A crack of thunder rang out and Aaron took it as a sign to herd us back on the bus. It was a four-minute drive to Ramsay Street (or Pin Oak Court as the real people who live there know it), enough time for Aaron to tell us about the time a couple of drunk guys rolled up one night and took nudie photos on a verandah. It must be nice living there.

The street looked so much smaller than anyone imagined, the houses stuck in a 1980s time warp. We milled around in the drizzle beside the Robinson house, the Ramsay house, Mrs Mangel’s house. Aaron wielded a prop “Ramsay St” street sign like a scythe, passing it around for photos under the garden arch at Karl and Susan’s place. We all agreed it was far too cold for nudie photos on the verandah of number 24.

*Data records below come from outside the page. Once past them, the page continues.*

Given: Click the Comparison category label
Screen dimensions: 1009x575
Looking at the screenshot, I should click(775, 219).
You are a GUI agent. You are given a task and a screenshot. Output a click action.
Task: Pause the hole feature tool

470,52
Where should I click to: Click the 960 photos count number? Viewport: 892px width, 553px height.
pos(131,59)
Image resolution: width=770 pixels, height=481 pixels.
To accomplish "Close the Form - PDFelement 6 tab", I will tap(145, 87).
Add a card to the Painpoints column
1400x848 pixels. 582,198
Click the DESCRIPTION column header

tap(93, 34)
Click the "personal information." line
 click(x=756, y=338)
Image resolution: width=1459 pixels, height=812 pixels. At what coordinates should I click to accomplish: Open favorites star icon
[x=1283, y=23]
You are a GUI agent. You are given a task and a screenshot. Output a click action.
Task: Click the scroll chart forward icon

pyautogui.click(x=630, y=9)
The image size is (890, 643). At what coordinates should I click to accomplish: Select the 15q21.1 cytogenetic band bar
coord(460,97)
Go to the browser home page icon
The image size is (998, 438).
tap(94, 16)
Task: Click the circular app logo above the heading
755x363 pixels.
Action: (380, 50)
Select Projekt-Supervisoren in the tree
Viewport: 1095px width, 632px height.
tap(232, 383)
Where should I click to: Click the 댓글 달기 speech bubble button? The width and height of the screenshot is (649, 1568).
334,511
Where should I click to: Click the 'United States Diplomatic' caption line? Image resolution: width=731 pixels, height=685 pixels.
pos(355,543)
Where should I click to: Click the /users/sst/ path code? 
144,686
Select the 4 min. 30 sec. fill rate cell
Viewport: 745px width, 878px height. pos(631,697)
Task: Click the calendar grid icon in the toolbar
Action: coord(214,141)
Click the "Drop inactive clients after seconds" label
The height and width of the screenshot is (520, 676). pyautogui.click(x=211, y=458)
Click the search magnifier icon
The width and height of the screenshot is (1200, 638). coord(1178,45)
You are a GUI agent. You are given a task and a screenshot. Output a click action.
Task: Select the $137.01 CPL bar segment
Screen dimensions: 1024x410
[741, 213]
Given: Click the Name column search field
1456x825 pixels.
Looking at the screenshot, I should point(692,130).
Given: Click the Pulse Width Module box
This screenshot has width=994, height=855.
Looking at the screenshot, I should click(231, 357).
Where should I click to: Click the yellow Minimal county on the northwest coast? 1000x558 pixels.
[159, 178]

Lisa looked round at the semi-circle of neat houses, symbols of a simple suburban dream. Thirty-seven years of heightened drama; of love; of family.

“These days people don’t know their neighbours,” she said. “So the show replaces that connection. I guess people don’t need to know their neighbours because they’re inside watching Neighbours.”

It started hailing. We made a dash for the bus and Aaron set course back to Flinders Street. The windows were steamed up. When you looked back you couldn’t see Ramsay Street at all.

 

By Ricky French
Ricky French is a Melbourne-based journalist and Big Issue columnist.